### WHAT TO PRODUCE
Set down, exactly as written, the lines from the line holding "Task: Click the 1.00 gamma input field" to the end of the data, inclusive, skipping any pictures.

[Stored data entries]
··········
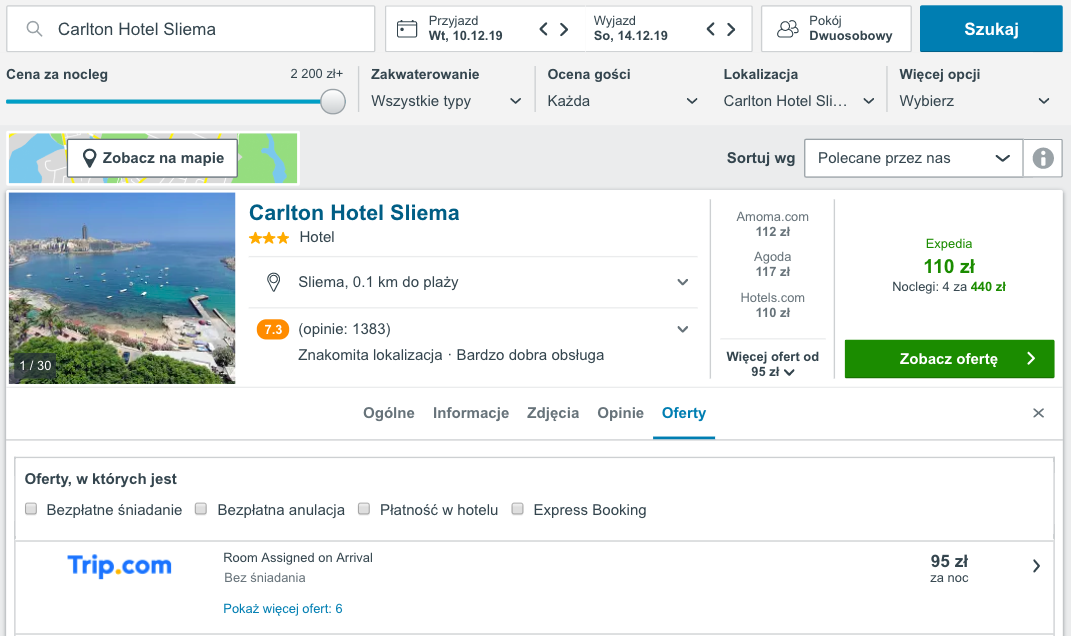The height and width of the screenshot is (636, 1071).
Task: Expand the Sliema location details row
Action: pos(473,282)
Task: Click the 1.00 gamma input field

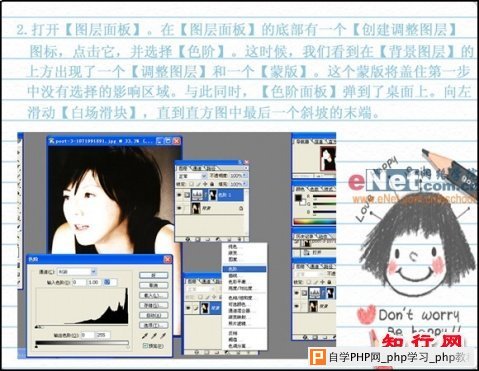Action: [94, 282]
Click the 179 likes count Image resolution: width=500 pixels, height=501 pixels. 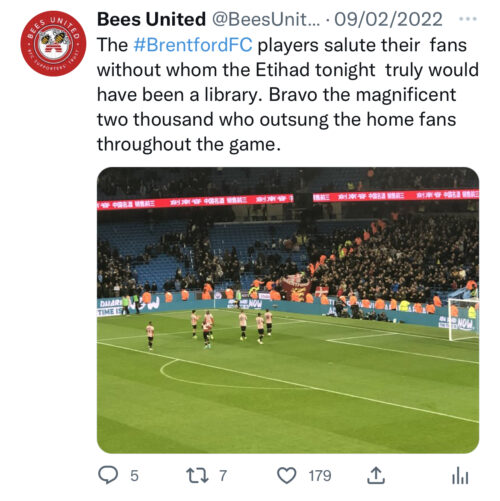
··········
### RESULT FOR THIS EXERCISE
Task: Click the 1.00 gamma input field

Action: [94, 282]
Click the 179 likes count Image resolution: width=500 pixels, height=501 pixels. 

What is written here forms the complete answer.